Destaques da partida Hugo Silva (1518) - Francisco Reis (2040)


Já o jogo do Hugo foi muito complexo, e é natural que tenha havido vários erros de parte a parte. Depois de perder um peão ao lance 13, o Hugo teve algumas hipóteses para recuperar o material, mas não as aproveitou. Mas nesta posição, com os dois jogadores já nos últimos minutos do seu tempo,



um lance normal como 36…Bd7 teria ainda deixado tudo em aberto, embora as brancas mantenham o peão a mais. Mas o Hugo jogou 36…Ta8 ao que o Francisco Reis imediatamente respondeu com 37. Dh6. Um esforço fantástico do Hugo, que acabou de forma inglória.

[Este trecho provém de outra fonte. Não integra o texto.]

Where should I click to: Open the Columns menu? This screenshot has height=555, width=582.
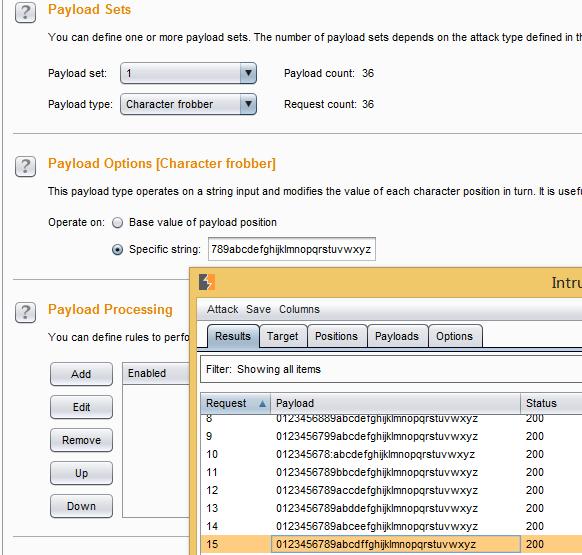point(299,309)
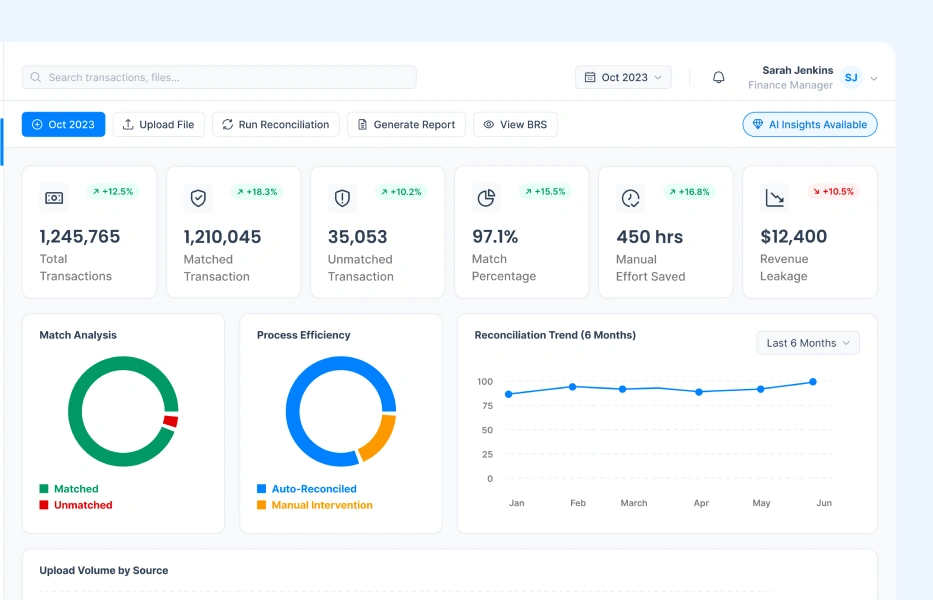Viewport: 933px width, 600px height.
Task: Click the notification bell icon
Action: tap(718, 78)
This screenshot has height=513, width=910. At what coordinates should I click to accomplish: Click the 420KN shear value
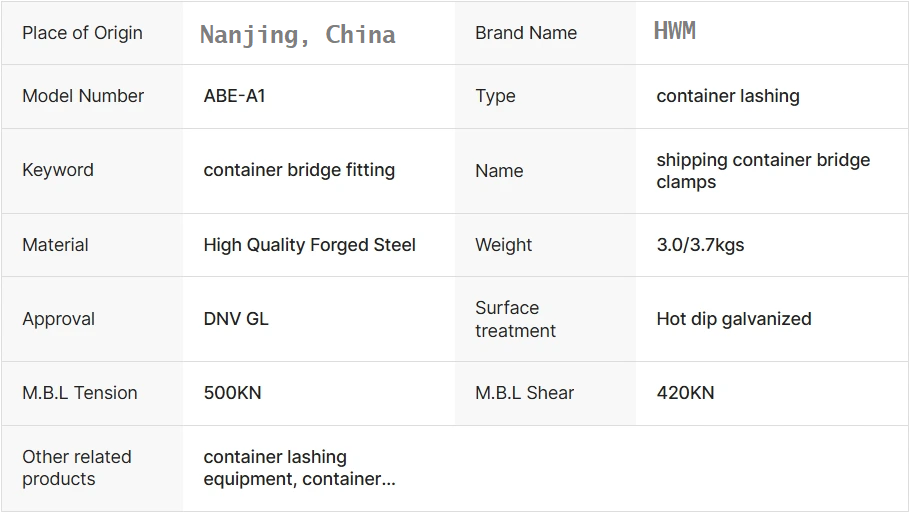[685, 393]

Conclusões? Como escrevi no início, não há “ses” no xadrez, mas 4-0 foi um resultado cruel para nós. É claro que temos de melhorar, mas acredito que resultados destes tornar-se-ão cada vez mais raros, porque estamos a crescer. E uma última palavra aos nossos adversários: limparam-nos o sebo, mas será difícil recebermos equipa mais simpática que os amigos do Grupo de Xadrez do Porto. Mas, como o Vítor disse no final, vejam lá se para o ano não mandam a equipa C para nos dar um enxerto!